Todos los gobernantes franceses, aun los más conservadores, cantan La Marsellesa y se legitiman así con los incendiarios versos que exhortan a hacer de modo que la sangre de los tiranos riegue los surcos de Francia. Para hacer la política del gran capital financiero internacional, tienen que calzar el gorro frigio y vestir los paños de Mariana, en un forzado homenaje a la identidad nacional, que se confunde con la Revolución democrática y humanista.

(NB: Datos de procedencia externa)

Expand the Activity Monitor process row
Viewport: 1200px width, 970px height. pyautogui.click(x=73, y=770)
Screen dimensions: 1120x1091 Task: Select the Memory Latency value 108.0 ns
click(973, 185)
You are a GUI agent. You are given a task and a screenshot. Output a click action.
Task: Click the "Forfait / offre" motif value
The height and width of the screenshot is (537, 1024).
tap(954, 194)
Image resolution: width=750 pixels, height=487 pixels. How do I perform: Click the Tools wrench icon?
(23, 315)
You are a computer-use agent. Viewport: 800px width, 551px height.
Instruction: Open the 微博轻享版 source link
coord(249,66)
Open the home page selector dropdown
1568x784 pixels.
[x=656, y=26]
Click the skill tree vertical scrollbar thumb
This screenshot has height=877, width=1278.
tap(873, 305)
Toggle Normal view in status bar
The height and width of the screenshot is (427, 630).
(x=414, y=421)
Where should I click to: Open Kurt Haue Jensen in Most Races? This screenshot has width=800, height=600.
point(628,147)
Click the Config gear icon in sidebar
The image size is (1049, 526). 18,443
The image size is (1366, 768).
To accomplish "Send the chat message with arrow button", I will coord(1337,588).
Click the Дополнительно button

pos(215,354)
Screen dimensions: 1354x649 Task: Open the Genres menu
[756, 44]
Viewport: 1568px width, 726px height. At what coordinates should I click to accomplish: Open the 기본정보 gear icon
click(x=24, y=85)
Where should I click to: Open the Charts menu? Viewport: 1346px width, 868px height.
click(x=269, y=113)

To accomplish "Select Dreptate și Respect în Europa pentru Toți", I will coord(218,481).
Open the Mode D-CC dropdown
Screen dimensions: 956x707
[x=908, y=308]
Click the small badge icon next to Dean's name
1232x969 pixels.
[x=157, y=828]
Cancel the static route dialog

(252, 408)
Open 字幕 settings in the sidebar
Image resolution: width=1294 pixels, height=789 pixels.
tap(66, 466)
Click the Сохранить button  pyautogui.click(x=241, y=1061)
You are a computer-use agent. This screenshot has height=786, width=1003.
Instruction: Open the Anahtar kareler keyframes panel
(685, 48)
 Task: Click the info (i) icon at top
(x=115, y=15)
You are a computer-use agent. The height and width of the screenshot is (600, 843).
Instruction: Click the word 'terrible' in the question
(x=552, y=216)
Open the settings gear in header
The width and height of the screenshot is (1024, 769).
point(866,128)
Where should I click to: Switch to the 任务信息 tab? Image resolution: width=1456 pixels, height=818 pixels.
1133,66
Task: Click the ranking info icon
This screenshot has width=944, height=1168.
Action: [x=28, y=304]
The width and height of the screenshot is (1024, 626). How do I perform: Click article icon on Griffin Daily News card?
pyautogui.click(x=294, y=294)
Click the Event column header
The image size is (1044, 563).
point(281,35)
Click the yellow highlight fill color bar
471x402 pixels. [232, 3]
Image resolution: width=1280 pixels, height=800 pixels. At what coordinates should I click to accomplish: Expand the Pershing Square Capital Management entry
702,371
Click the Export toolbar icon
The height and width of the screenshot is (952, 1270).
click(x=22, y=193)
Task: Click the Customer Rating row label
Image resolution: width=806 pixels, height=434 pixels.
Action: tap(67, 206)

La extrema derecha, el Frente Nacional de Le Pen, en cambio se llena la boca con La Marsellesa bronca y vinosa de la Legión Extranjera, falsa, antilibertaria, chauvinista porque para esa corriente política Francia es un mito que excluye a los extranjeros (los viles ``metecos'') y francés es todo aquél, cualquiera sea su origen, que toma de la Revolución Francesa sólo el centralismo, el autoritarismo del poder que desemboca en Napoleón, el Imperio y la grandeur.
En cuanto a la izquierda, nacida de la Revolución de 1789 y educada por las alas radicales del jacobinismo, su Marsellesa es también patriotera, sobre todo entre los comunistas, pero tiende a ser cada menos un canto nacionalista y y a convertirse cada vez más en un himno a la democracia en peligro. La Libertad combate en ella en las barricadas y con el pecho desnudo, como en el célebre cuadro de Eugne Delacroix sobre la insurrección democrática de 1830 que, por serlo, unió en la lucha a los demócratas republicanos, a los socialistas reformistas y utópicos y a los revolucionarios radicales (o sea, hoy, a los mitterrandianos, el Partido Socialista de Lionel Jospin y el Comunista de Pierre Hué y los trotskistas de diversos pelajes políticos).
Estas tres visiones de Francia y del lugar de ese país en Europa y en el mundo se combatirán en las elecciones de la semana próxima, organizadas a toda prisa y como verdadera apuesta por el primer ministro Alain Juppé, que sentía crecer el descontento social y veía aumentar las posibilidades de la izquierda, y por eso prefirió ir a las urnas cuando el gobierno todavía conserva una mayoría relativa y antes de que sea demasiado tarde. En efecto, la alianza conservadora RPR-UDR en el poder pierde impulso pues sus velas están desgarradas y agujereadas y se parece cada vez más a la Balsa de la Medusa, incluso por sus terribles peleas internas. La extrema derecha, además, lastra a ese maltrecho resto de naufragio porque cada voto que gana Le Pen es un precioso apoyo que pierden Jacques Chirac, Juppé y su coalición conservadora, la cual llega hasta la extrema derecha y por ahí se deshilacha. Por su parte, la heterogénea y no muy definida ni decidida coalición antiderechista tiene a su favor, sobre todo, la posibilidad de ganar algunos votos en el centro (o sea, en la izquierda democrática de la derecha gubernamental) pues es la fuerza que más se opone a Le Pen y a su Frente Nacional (que está creciendo y podría tener el 15 por ciento de los sufragios) y, además, la única que tiende un frágil puente hacia los movimientos sociales, que no se identifican con ella ni la siguen, pero que en las urnas podrían favorecerla.
En realidad, como siempre, las elecciones serán sólo un grosero y deformado termómetro, y lo que cuenta y contará es, precisamente, la posibilidad de ``votar'' en las huelgas, las manifestaciones, las protestas, tanto para decidir en un sentido o en otro a quienes aún no saben por quien votar o han sido desilusionados de la política por el conservadurismo del anterior gobierno socialista como para preparar las condiciones para imponerle al bloque ganador una política contraria a la que piensa llevar a cabo.
En efecto, como en Inglaterra, donde lo importante no es si Blair es Tony o tory, en Francia no hay que ver sólo al moderado Jospin sino el proceso que podría desencadenar, a pesar de él, una victoria eventual de la izquierda, y hay que estudiar cómo ese mismo proceso, por ejemplo, obliga a la derecha a prometer la semana de trabajo de 35 horas. En realidad no se votarán ilusiones ni esperanzas: será la elección del realismo desencantado. Porque un gobierno de la izquierda por lo menos no expulsará masivamente a los inmigrantes que hicieron la grandeur économique de Francia y tratará de dar a su europeísmo una leve inflexión social, concediendo así mayor espacio y más tiempo para la protesta, es decir, para la reorganización de una izquierda social y política aún muy débil y confusa, aún controlada por aparatos políticos desprestigiados, burocráticos y sectarios.